MicroRNA-214 Promotes Apoptosis in Canine Hemangiosarcoma by Targeting the COP1-p53 Axis

• Published in: PloS one Vol. 10; no. 9; p. e0137361
• Main Authors: Heishima, Kazuki, Mori, Takashi, Sakai, Hiroki, Sugito, Nobuhiko, Murakami, Mami, Yamada, Nami, Akao, Yukihiro, Maruo, Kohji
• Format: Journal Article
• Language: English
• Published: United States Public Library of Science 03.09.2015; Public Library of Science (PLoS)

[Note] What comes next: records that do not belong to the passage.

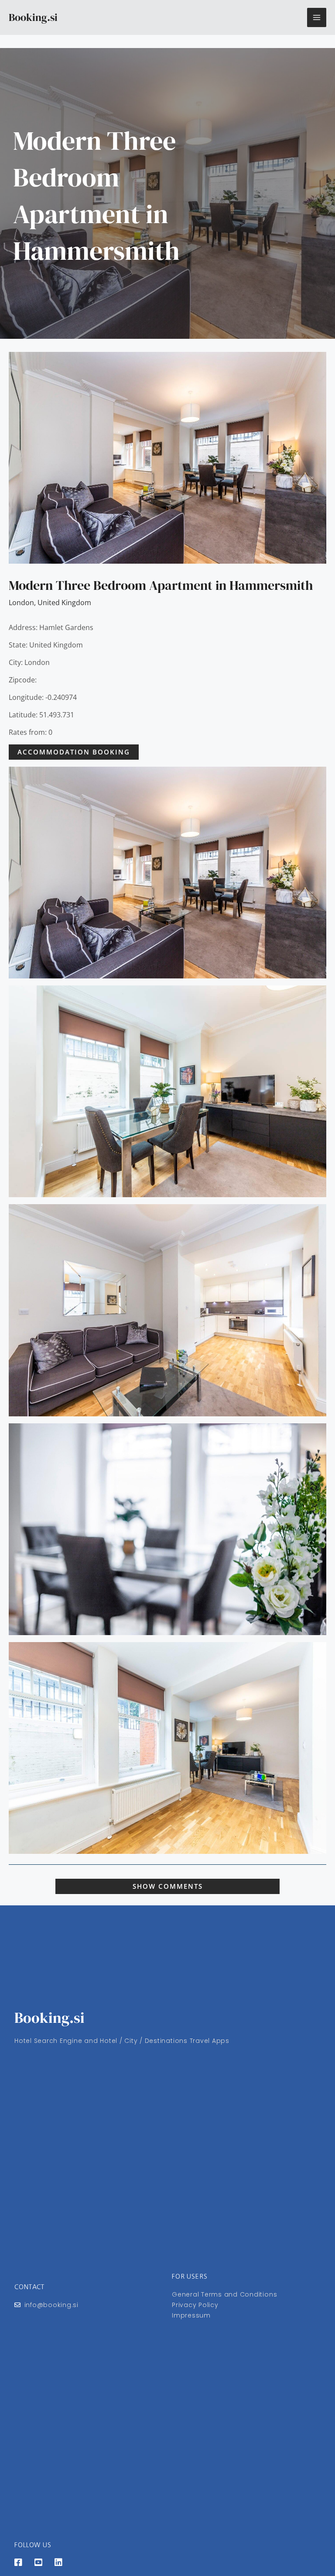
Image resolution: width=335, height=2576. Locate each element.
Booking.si (33, 17)
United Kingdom (64, 602)
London (21, 602)
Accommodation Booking (73, 751)
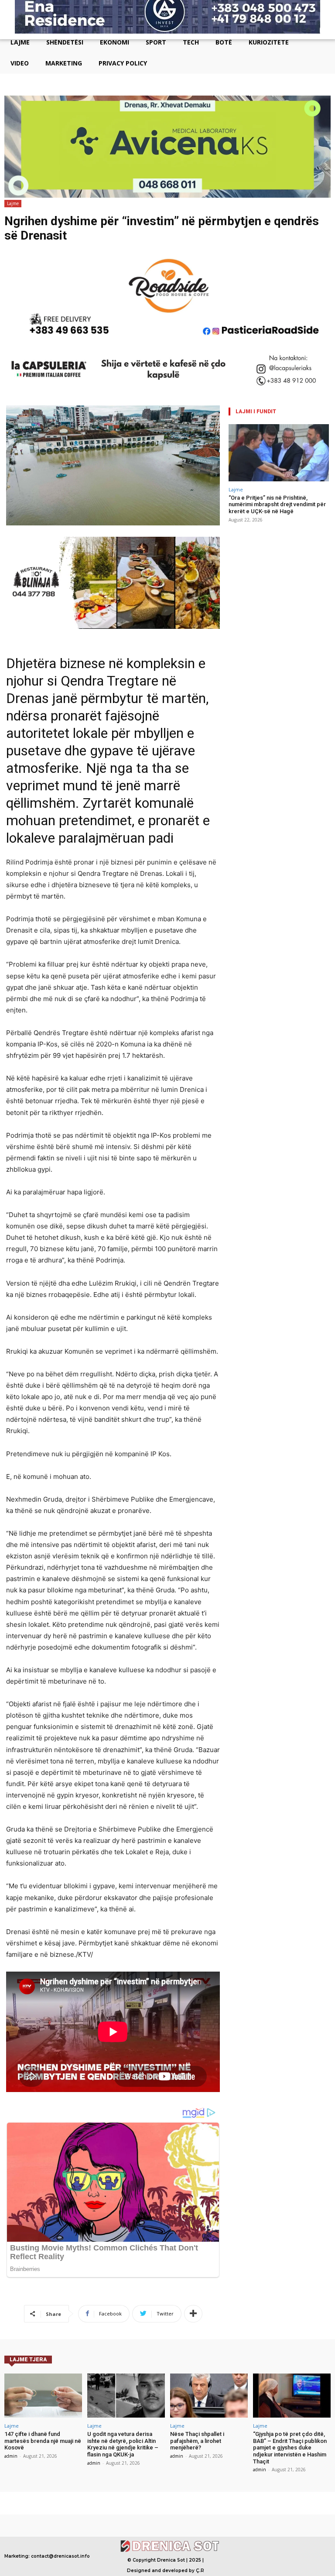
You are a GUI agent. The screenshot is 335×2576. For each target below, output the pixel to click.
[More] (193, 2313)
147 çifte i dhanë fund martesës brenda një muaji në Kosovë (42, 2441)
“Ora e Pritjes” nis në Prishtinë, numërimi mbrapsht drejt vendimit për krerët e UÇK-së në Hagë (277, 504)
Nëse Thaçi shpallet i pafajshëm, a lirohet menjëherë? (197, 2441)
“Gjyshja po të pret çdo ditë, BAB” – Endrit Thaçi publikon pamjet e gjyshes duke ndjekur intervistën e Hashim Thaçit (290, 2447)
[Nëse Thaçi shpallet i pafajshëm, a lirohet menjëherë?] (209, 2396)
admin (10, 2456)
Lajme (13, 203)
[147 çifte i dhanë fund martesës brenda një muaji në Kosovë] (43, 2396)
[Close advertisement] (326, 30)
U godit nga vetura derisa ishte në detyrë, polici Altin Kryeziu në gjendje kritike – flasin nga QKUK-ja (122, 2444)
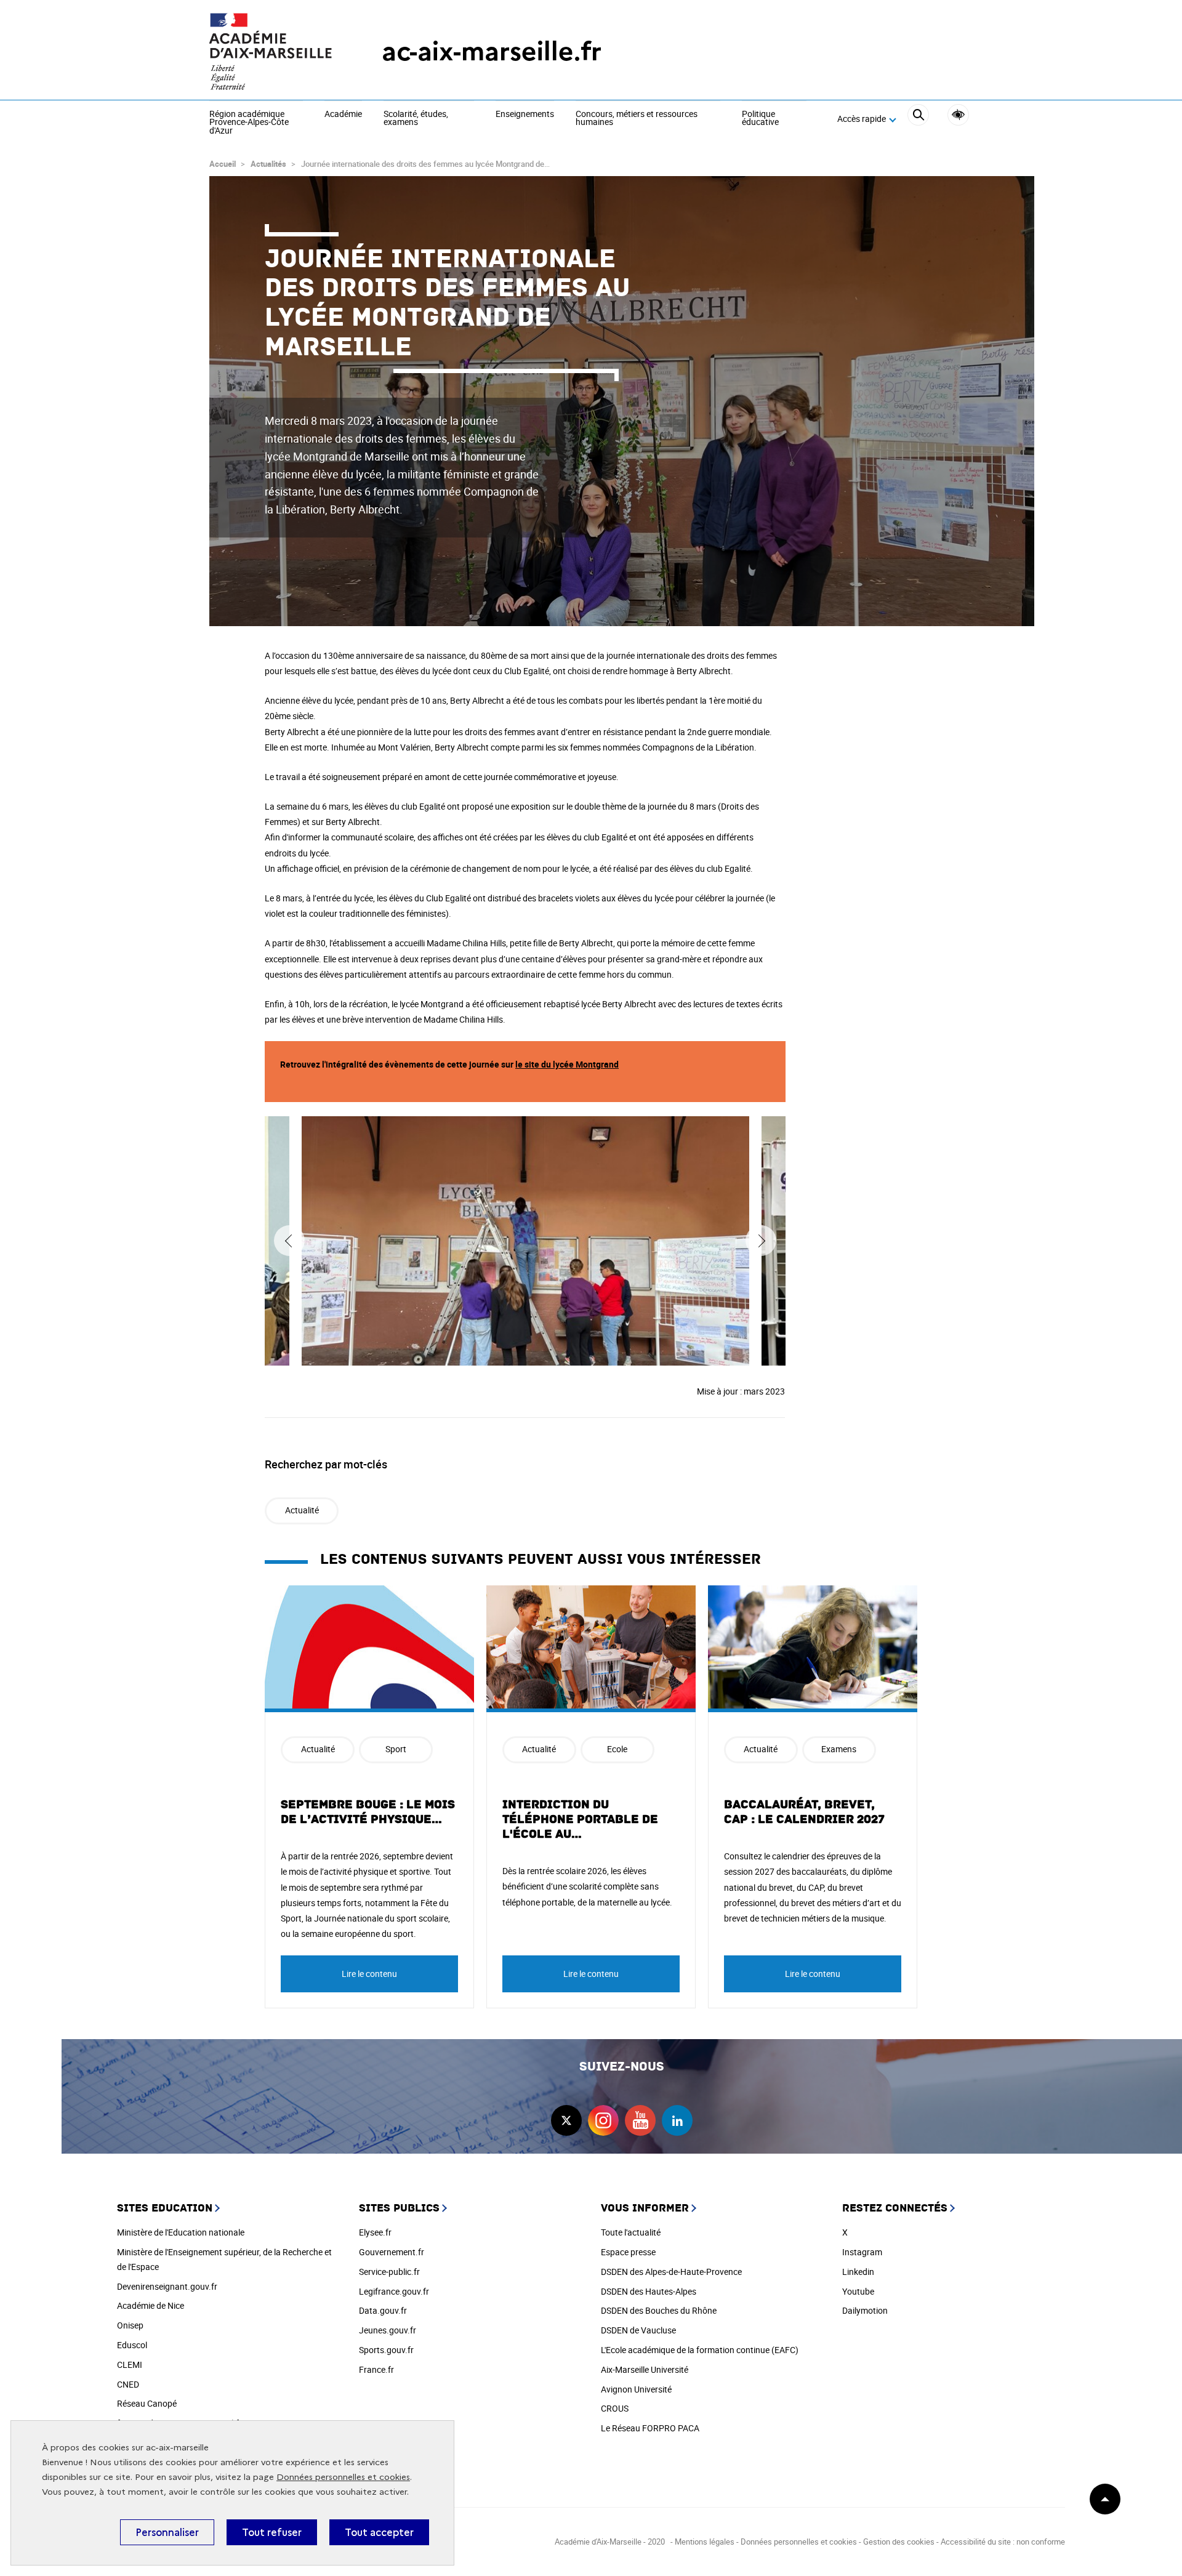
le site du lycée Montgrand (567, 1064)
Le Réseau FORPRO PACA (650, 2428)
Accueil (222, 163)
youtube (640, 2120)
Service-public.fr (389, 2271)
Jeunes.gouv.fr (387, 2330)
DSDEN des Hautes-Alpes (648, 2291)
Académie (343, 114)
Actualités (268, 163)
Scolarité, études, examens (416, 118)
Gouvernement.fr (391, 2252)
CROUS (615, 2408)
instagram (603, 2120)
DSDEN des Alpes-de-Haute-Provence (671, 2271)
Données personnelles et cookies (343, 2477)
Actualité (302, 1510)
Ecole (617, 1749)
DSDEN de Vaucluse (638, 2330)
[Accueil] (270, 51)
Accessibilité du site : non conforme (1003, 2541)
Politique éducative (760, 118)
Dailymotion (865, 2310)
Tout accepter (379, 2532)
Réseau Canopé (147, 2403)
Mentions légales (704, 2541)
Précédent (289, 1240)
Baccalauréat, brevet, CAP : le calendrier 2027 (804, 1812)
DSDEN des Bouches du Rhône (659, 2310)
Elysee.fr (375, 2232)
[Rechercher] (918, 119)
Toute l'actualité (631, 2232)
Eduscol (132, 2345)
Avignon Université (636, 2389)
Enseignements (525, 114)
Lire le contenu (369, 1973)
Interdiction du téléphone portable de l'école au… (580, 1819)
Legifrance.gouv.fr (394, 2291)
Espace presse (628, 2252)
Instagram (862, 2252)
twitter (566, 2120)
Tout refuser (272, 2532)
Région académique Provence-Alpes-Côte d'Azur (249, 122)
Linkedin (858, 2271)
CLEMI (129, 2364)
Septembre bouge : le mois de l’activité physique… (368, 1812)
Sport (395, 1749)
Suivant (761, 1240)
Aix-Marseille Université (644, 2369)
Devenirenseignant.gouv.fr (167, 2286)
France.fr (376, 2369)
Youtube (858, 2291)
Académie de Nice (150, 2305)
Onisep (130, 2325)
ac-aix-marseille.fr (491, 51)
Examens (838, 1749)
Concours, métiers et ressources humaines (637, 118)
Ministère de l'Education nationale (180, 2232)
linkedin (677, 2120)
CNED (128, 2384)
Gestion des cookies (899, 2541)
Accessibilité (958, 115)
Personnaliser (167, 2532)
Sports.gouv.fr (386, 2350)
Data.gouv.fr (383, 2310)
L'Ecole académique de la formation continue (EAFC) (699, 2350)
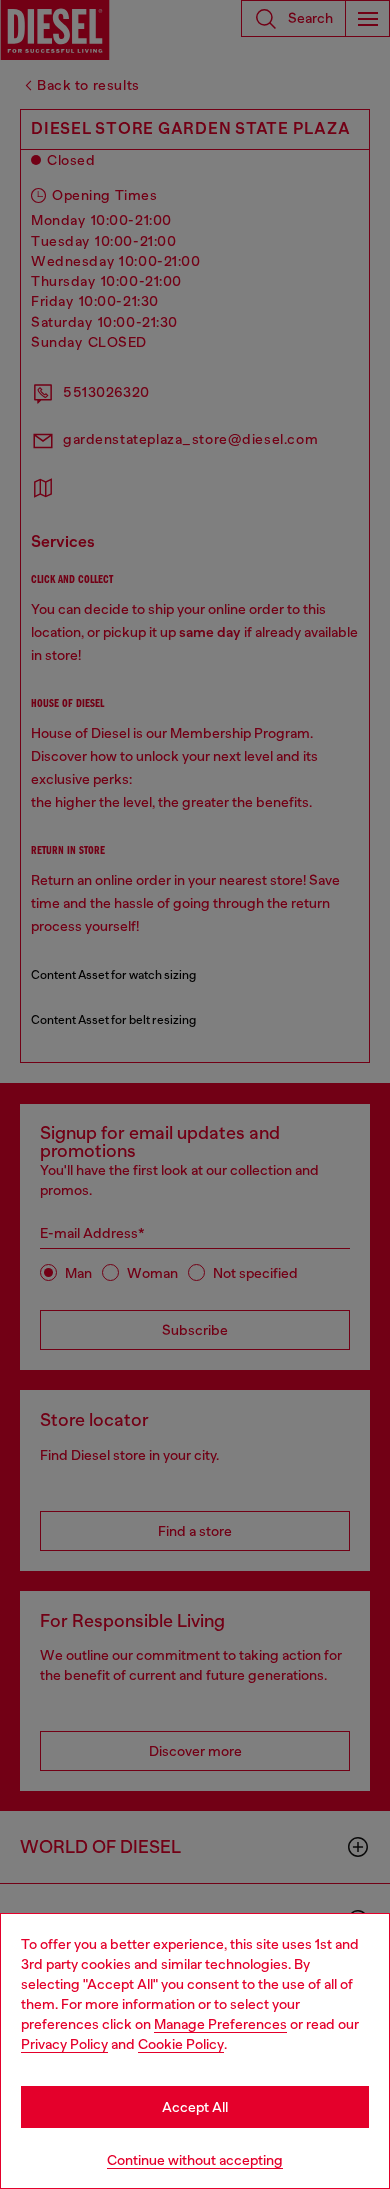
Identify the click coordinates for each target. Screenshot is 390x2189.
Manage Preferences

• Subjects: 3' Untranslated Regions - genetics; Analysis; Angiogenesis; Angiosarcoma; Animals; Apoptosis; Apoptosis - genetics; Biotechnology; Cancer therapies; Cell activation; Cell Cycle; Cell Division; Cell Line, Tumor; Dog Diseases - genetics; Dog Diseases - metabolism; Dog Diseases - pathology; Dogs; Drug development; Endothelial cells; Female; Gene expression; Gene Expression Regulation, Neoplastic; Genes; Genes, Reporter; Genetic aspects; Hemangiosarcoma - genetics; Hemangiosarcoma - metabolism; Hemangiosarcoma - veterinary; Information science; Kinases; Liver cancer; Male; Medical prognosis; Metastasis; MicroRNA; MicroRNAs; MicroRNAs - genetics; MicroRNAs - physiology; miRNA; Molecular Targeted Therapy; Mutation; Neoplasm Proteins - physiology; Oncology; p53 Protein; Restoration; Ribonucleic acid; RNA; RNA Interference; RNA, Messenger - biosynthesis; RNA, Messenger - genetics; RNA, Neoplasm - genetics; RNA, Neoplasm - physiology; RNA, Small Interfering - genetics; Transcription activation; Transfection; Tumor proteins; Tumor suppressor genes; Tumor Suppressor Protein p53 - physiology; Tumorigenesis; Tumors; Japan
• ISSN: 1932-6203; 1932-6203
• DOI: 10.1371/journal.pone.0137361

MicroRNA-214 regulates both angiogenic function in endothelial cells and apoptosis in various cancers. However, the regulation and function of miR-214 is unclear in canine hemangiosarcoma, which is a spontaneous model of human angiosarcoma. The expression and functional roles of miR-214 in canine hemangiosarcoma were presently explored by performing miRNA TaqMan qRT-PCR and transfecting cells with synthetic microRNA. Here, we report that miR-214 was significantly down-regulated in the cell lines used and in clinical samples of canine hemangiosarcoma. Restoration of miR-214 expression reduced cell growth and induced apoptosis in canine hemangiosarcoma cell lines through transcriptional activation of p53-regulated genes although miR-214 had a slight effect of growth inhibition on normal endothelial cells. We identified COP1, which is a critical negative regulator of p53, as a novel direct target of miR-214. COP1 was overexpressed and the specific COP1 knockdown induced apoptosis through transcriptional activation of p53-regulated genes as well as did miR-214-transfection in HSA cell lines. Furthermore, p53 knockdown abolished the miR-214-COP1-mediated apoptosis; thus, miR-214 and COP1 regulated apoptosis through controlling p53 in HSA. In conclusion, miR-214 functioned as a tumor suppressor in canine hemangiosarcoma by inducing apoptosis through recovering the function of p53. miR-214 down-regulation and COP1 overexpression is likely to contribute to tumorigenesis of HSA. Therefore, targeting miR-214-COP1-p53 axis would possibly be a novel effective strategy for treatment of canine hemangiosarcoma and capable of being applied to the development of novel therapeutics for human angiosarcoma.